▶

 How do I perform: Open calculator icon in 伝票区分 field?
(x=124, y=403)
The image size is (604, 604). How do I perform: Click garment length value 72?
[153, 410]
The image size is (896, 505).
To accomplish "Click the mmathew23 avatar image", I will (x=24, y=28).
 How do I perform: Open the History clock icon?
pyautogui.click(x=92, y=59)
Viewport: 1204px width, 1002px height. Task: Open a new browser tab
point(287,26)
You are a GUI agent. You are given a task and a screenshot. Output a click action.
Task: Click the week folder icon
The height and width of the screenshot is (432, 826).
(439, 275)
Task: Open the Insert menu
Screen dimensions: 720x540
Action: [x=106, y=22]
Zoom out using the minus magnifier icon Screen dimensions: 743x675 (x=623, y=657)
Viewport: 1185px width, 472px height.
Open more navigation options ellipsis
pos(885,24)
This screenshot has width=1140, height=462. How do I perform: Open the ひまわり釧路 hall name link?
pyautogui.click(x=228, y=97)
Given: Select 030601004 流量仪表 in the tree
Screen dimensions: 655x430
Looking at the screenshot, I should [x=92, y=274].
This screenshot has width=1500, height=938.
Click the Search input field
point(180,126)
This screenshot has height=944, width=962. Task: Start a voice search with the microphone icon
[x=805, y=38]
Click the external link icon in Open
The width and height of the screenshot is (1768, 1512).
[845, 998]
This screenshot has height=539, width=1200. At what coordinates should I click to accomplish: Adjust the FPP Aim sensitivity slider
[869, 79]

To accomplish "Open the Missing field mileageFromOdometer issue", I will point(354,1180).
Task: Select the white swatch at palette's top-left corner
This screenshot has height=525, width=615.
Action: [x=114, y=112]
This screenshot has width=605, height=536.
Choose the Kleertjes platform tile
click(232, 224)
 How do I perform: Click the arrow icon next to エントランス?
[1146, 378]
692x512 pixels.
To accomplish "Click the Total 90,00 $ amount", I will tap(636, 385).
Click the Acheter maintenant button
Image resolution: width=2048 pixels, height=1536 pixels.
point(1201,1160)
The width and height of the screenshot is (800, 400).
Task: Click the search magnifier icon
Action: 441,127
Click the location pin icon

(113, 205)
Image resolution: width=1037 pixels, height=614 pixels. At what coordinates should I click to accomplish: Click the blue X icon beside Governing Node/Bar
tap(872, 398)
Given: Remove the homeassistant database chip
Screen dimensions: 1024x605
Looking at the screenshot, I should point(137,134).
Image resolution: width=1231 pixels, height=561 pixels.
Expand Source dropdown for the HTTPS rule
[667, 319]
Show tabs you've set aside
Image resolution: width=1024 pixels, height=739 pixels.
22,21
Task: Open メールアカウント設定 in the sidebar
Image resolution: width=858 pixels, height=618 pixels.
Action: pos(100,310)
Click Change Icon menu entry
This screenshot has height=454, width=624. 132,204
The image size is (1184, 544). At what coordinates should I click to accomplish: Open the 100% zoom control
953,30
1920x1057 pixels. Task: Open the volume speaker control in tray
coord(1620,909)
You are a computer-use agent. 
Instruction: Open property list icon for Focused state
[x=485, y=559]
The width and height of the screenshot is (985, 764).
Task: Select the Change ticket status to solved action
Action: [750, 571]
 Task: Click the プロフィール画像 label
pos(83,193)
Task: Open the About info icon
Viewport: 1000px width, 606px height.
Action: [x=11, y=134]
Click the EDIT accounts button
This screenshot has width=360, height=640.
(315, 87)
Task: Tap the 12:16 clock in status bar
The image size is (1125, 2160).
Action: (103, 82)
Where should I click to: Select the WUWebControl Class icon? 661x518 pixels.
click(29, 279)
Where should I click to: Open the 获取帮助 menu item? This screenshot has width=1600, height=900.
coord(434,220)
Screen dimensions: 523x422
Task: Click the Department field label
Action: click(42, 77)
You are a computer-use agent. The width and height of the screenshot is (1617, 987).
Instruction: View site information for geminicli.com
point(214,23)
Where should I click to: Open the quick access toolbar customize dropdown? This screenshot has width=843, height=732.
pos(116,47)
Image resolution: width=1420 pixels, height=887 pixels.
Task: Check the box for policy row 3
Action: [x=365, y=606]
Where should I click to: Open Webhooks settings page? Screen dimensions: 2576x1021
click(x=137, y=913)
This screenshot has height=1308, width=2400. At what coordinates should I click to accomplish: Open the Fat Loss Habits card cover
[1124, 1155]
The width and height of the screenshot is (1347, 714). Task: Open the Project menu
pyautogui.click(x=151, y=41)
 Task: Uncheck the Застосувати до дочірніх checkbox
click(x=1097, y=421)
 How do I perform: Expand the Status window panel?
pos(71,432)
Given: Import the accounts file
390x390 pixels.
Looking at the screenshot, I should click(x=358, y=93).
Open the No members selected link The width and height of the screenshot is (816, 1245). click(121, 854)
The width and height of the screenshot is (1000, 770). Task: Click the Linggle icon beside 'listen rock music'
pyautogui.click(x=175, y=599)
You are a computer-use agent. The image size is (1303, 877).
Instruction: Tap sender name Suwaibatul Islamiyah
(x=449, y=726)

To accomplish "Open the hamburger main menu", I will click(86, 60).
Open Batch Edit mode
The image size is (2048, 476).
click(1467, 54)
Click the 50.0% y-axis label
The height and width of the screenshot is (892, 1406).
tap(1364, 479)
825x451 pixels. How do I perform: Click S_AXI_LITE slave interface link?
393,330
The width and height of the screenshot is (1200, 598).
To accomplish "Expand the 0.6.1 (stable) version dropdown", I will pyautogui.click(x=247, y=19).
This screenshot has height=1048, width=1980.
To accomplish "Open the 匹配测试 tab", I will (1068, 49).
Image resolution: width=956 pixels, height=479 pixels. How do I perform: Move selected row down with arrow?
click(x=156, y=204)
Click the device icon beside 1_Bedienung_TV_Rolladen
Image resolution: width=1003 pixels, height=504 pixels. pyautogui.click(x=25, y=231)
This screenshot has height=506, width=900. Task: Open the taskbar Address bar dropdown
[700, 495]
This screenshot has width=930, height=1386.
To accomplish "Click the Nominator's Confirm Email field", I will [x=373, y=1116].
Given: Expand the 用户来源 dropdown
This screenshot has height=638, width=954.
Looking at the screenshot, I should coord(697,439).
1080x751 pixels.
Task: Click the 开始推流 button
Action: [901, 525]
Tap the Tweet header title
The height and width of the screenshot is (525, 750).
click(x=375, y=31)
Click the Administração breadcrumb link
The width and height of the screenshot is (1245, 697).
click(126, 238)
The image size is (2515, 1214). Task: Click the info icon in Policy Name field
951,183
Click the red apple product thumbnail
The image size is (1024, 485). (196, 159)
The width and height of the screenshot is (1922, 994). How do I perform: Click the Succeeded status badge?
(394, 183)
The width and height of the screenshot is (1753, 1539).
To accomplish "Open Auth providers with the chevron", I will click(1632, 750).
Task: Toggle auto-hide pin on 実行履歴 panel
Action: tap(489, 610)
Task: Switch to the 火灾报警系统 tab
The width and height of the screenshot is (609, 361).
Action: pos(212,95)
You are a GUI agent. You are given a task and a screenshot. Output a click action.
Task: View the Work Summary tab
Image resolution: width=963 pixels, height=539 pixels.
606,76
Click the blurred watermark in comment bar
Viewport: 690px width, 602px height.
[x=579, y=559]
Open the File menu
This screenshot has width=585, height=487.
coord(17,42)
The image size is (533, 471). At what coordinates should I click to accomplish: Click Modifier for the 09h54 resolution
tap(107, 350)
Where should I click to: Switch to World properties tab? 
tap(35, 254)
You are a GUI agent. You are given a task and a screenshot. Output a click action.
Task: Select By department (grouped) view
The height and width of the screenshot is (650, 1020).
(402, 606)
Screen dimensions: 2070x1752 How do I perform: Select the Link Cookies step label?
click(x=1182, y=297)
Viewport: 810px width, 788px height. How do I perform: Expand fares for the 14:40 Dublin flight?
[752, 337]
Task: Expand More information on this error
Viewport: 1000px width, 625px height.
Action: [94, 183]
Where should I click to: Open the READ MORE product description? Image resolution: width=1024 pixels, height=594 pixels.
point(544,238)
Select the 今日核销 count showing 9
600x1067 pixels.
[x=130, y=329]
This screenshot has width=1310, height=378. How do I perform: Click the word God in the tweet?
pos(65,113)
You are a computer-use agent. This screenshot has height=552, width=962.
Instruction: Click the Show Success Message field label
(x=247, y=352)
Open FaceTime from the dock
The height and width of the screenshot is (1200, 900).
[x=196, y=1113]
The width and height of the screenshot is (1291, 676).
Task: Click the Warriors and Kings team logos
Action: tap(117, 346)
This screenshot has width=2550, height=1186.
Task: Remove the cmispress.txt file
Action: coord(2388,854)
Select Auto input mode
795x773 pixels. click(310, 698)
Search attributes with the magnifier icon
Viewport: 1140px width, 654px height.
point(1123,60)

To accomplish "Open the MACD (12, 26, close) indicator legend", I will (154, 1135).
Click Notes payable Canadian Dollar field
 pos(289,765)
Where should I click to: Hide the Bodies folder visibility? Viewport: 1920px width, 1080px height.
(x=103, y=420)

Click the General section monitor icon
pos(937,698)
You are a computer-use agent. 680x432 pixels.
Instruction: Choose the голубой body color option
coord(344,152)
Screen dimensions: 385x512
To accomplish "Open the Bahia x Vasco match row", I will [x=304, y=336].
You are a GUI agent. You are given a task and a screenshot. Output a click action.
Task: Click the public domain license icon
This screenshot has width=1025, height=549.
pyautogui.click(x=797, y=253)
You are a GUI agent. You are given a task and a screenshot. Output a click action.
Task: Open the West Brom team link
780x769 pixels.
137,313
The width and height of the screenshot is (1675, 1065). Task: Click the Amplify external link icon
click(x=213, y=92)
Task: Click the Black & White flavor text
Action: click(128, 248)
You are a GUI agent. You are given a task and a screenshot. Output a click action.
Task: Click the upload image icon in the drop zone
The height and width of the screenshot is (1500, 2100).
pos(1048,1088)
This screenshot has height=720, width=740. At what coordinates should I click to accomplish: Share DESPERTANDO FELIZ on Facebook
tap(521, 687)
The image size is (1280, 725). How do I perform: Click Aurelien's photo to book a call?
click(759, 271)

◀

▸ TASK OBJECTIVE: Transcribe the lines between the one holding "This screenshot has width=1310, height=378." and the one holding "coord(344,152)", inclusive, reproducing each line without any change.

▸ TASK RESULT:
This screenshot has width=1310, height=378. How do I perform: Click the word God in the tweet?
pos(65,113)
You are a computer-use agent. This screenshot has height=552, width=962.
Instruction: Click the Show Success Message field label
(x=247, y=352)
Open FaceTime from the dock
The height and width of the screenshot is (1200, 900).
[x=196, y=1113]
The width and height of the screenshot is (1291, 676).
Task: Click the Warriors and Kings team logos
Action: tap(117, 346)
This screenshot has width=2550, height=1186.
Task: Remove the cmispress.txt file
Action: coord(2388,854)
Select Auto input mode
795x773 pixels. click(310, 698)
Search attributes with the magnifier icon
Viewport: 1140px width, 654px height.
point(1123,60)

To accomplish "Open the MACD (12, 26, close) indicator legend", I will (154, 1135).
Click Notes payable Canadian Dollar field
 pos(289,765)
Where should I click to: Hide the Bodies folder visibility? Viewport: 1920px width, 1080px height.
(x=103, y=420)

Click the General section monitor icon
pos(937,698)
You are a computer-use agent. 680x432 pixels.
Instruction: Choose the голубой body color option
coord(344,152)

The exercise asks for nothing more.